**Passage provided**
Black Friday violence: Competitive shopping's troubling new edge

Some Black Friday shoppers have been cutting in line, grabbing carts, coming to blows, and wielding pepper spray. What the Black Friday hunt for the perfect Christmas present says about the shopper within.

Shoppers wait in line to pay for their items at the Disney store in the Glendale Galleria in California on Black Friday. This year's event saw more mayhem than usual as throngs of competitive shoppers tussled over waffle irons and Xboxes, with altercations turning violent in at least seven states.

Newscom

November 26, 2011

Aisle-bumping, line-cutting, and parking lot rudeness is to be expected on Black Friday, the annual post-Thanksgiving shopping extravaganza. This year's event, however, saw more mayhem than usual as throngs of competitive shoppers tussled and growled over waffle irons and Xboxes, with altercations turning violent in at least seven states.

**Goals**
[1] Using the article on Black Friday violence, say whether each statement agrees with it, answering yes or no and quoting the deciding words. (a) Altercations turned violent in at least seven states. (b) The Disney store in the caption is in a mall in Arizona. (c) The article is dated November 25, 2011.
[2] Answer these questions from the article on Black Friday violence.
(a) What did some shoppers wield, according to the subheadline?
(b) In which mall was the Disney store shown in the caption?
(c) What holiday does Black Friday follow?
[3] Carry the article on Black Friday violence forward, picking up after its last sentence.

**Supplied data**
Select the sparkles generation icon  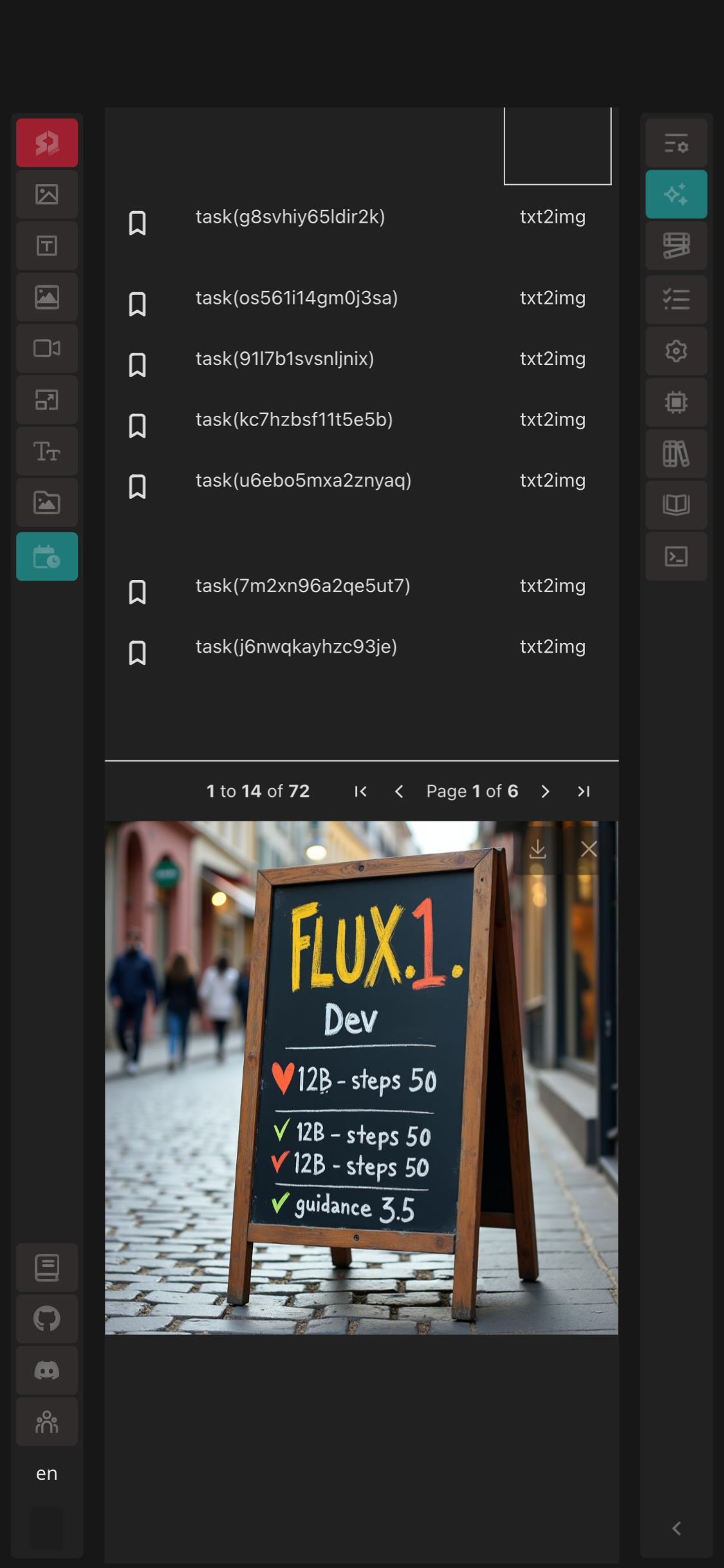pyautogui.click(x=676, y=194)
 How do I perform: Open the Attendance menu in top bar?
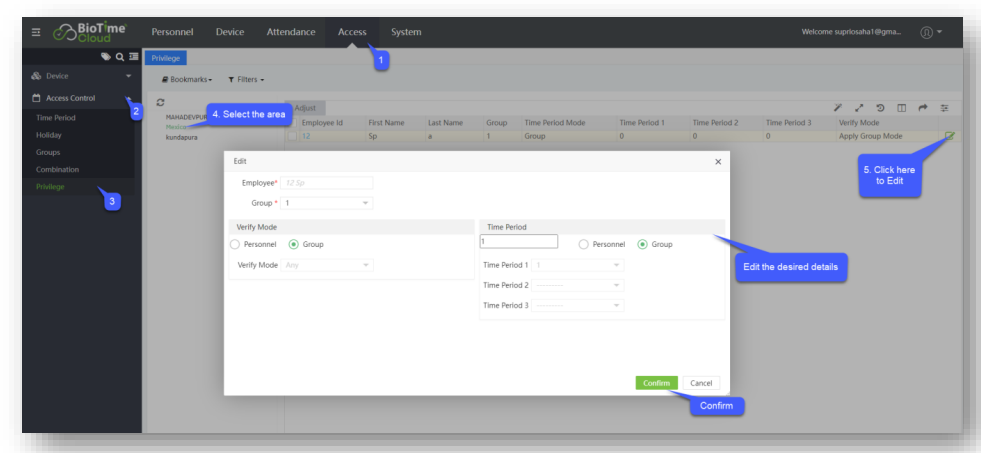(291, 32)
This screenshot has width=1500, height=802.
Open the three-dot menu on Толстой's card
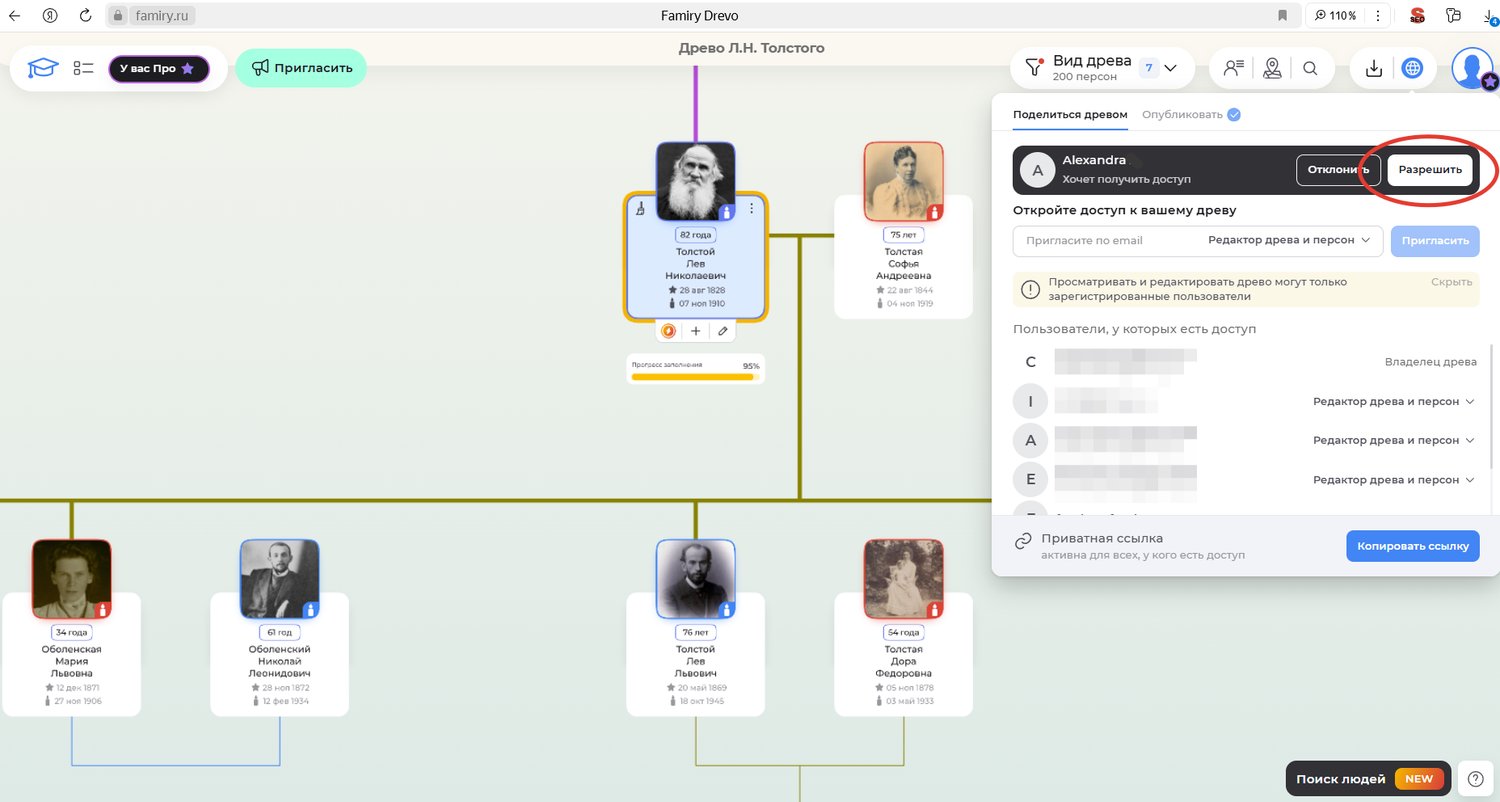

**Answers per task**
[1]
(a) Yes: "with altercations turning violent in at least seven states."
(b) No: "at the Disney store in the Glendale Galleria in California"
(c) No: "November 26, 2011"

[2]
(a) Pepper spray.
(b) The Glendale Galleria in California.
(c) Thanksgiving.

[3]
As in years past, stories of "competitive shopping" gone bad abounded, but with a new edge.

In Los Angeles, a woman pepper-sprayed at least 20 fellow shoppers to save some money on an Xbox console, paying up and getting out before cops arrived. In Ohio and Michigan, women "came out swinging" over discounted bath towels. The results were at times serious, with several shootings reported and one confrontation ending with a grandfather lying bloodied and unconscious.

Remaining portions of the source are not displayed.